In Cina, la sorveglianza non è più solo un concetto astratto: è una presenza tangibile, capillare, e in continua evoluzione. Con oltre 600 milioni di telecamere installate — l’equivalente di una ogni due cittadini adulti — il colosso asiatico ha trasformato il controllo pubblico in una componente quotidiana della vita urbana e rurale, raggiungendo persino le cime delle sue montagne sacre.
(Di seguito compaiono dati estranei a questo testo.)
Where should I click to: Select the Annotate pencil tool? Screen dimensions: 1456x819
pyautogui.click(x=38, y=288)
Nel distretto di Nanyue, nella provincia di Hunan, dove l’aspettativa di vita sfiora i 90 anni, la sorveglianza si intreccia con la tradizione. Qui, lungo i sentieri del Monte Heng, una delle cinque montagne sacre del Taoismo, i visitatori vengono monitorati da telecamere nascoste tra gli alberi e i templi. I pagamenti si effettuano tramite riconoscimento facciale e i droni consegnano cibo ai turisti che ordinano tramite app geolocalizzate. Un connubio tra spiritualità e tecnologia che rivela il volto più sofisticato — e invasivo — della Cina contemporanea.

Tutto è controllato
Secondo l’analisi della britannica Comparitech, otto delle dieci città più sorvegliate al mondo si trovano in Cina, con Shanghai, Chongqing e Shenzhen in testa. A Chongqing, solo in un distretto sono state aggiunte quasi 28.000 nuove telecamere. Ma il controllo va ben oltre la sicurezza: spesso, i dispositivi invadono anche spazi privati come camere d’hotel, spogliatoi e perfino bagni pubblici, sollevando proteste e scandali.
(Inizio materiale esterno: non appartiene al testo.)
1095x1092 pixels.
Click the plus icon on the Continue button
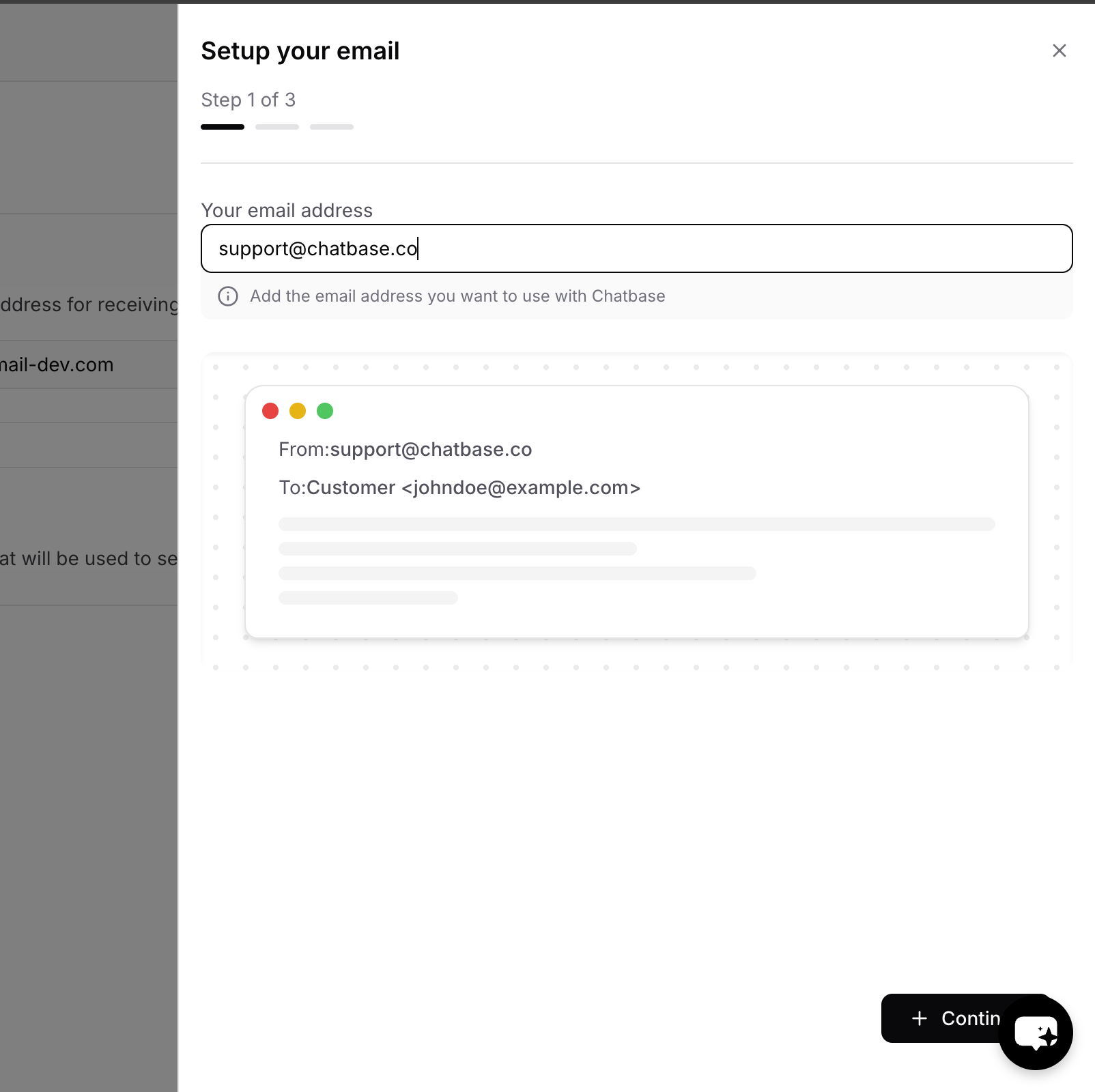919,1018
Di fronte all’indignazione crescente, Pechino ha approvato di recente nuove norme che vietano l’installazione di telecamere in luoghi dove potrebbero violare la privacy. Tuttavia, il regolamento non tocca l’operato dei comitati di quartiere, controllati dal Partito Comunista, che decidono in autonomia l’orientamento dei dispositivi nei loro ambiti territoriali. Una zona grigia dove le regole si piegano alle logiche del controllo politico.

La repressione è preventiva
Il ricorso alla tecnologia per il controllo sociale non è una novità. Dopo la repressione di Piazza Tiananmen del 1989, la Cina ha costruito una rete di videosorveglianza senza precedenti, potenziata dalla tecnologia e oggi resa ancora più potente dall’uso del riconoscimento facciale. Il politologo Minxin Pei definisce questo sistema un “modello efficace di repressione preventiva”, capace di superare perfino le pratiche dei regimi comunisti dell’Europa orientale.
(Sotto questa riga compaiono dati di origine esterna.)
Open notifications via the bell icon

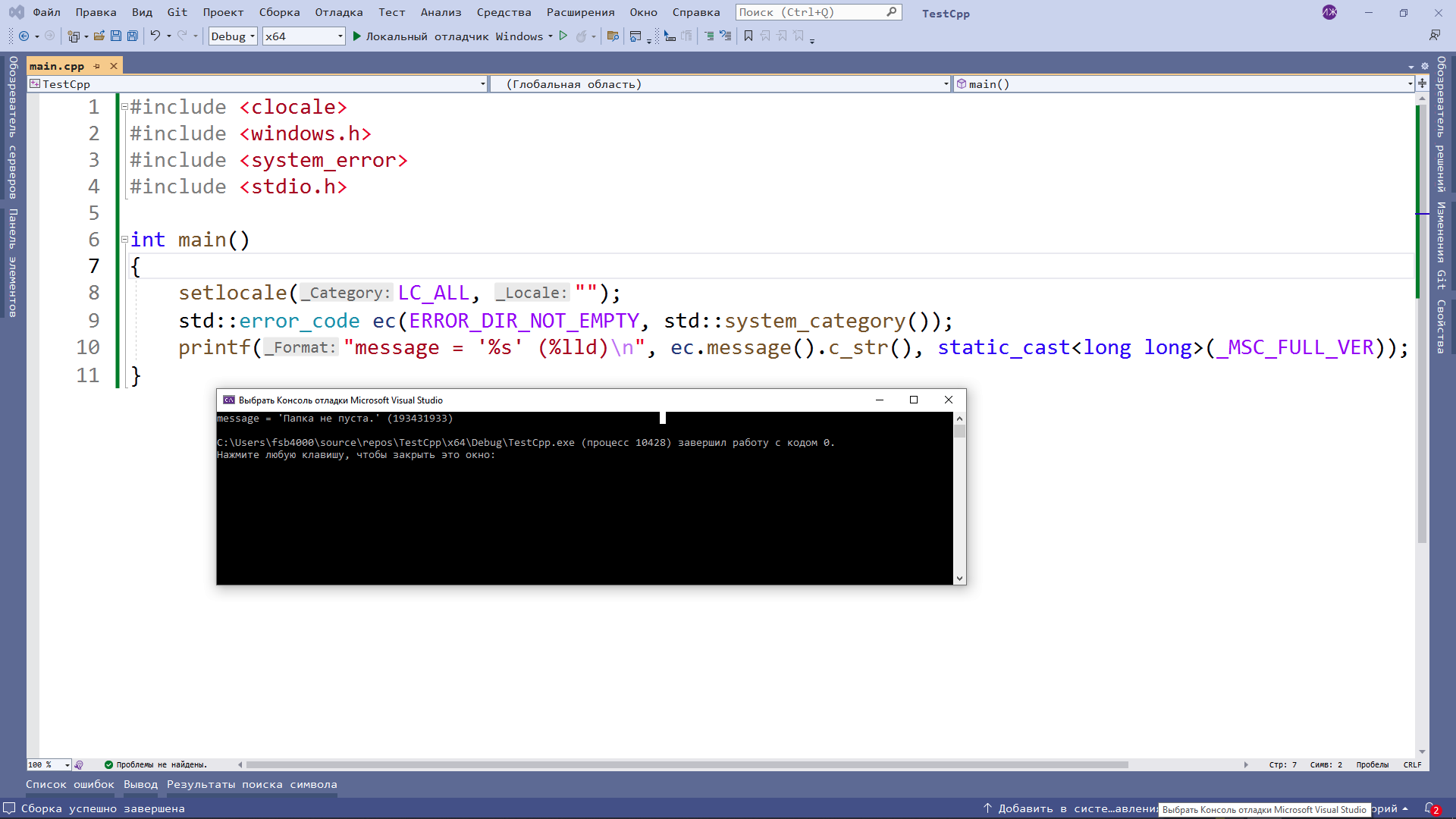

E il futuro? Non si ferma sulla terra. La Cina è già proiettata nello spazio. Un recente studio pubblicato sul Chinese Journal of Lasers rivela che un team dell’Accademia cinese delle Scienze ha sviluppato una fotocamera a laser ad altissima risoluzione, capace di identificare dettagli umani dall’orbita terrestre bassa. Un prototipo testato sul lago Qinghai ha raggiunto una risoluzione millimetrica da oltre 100 chilometri di distanza, aprendo nuovi scenari per la sorveglianza dallo spazio.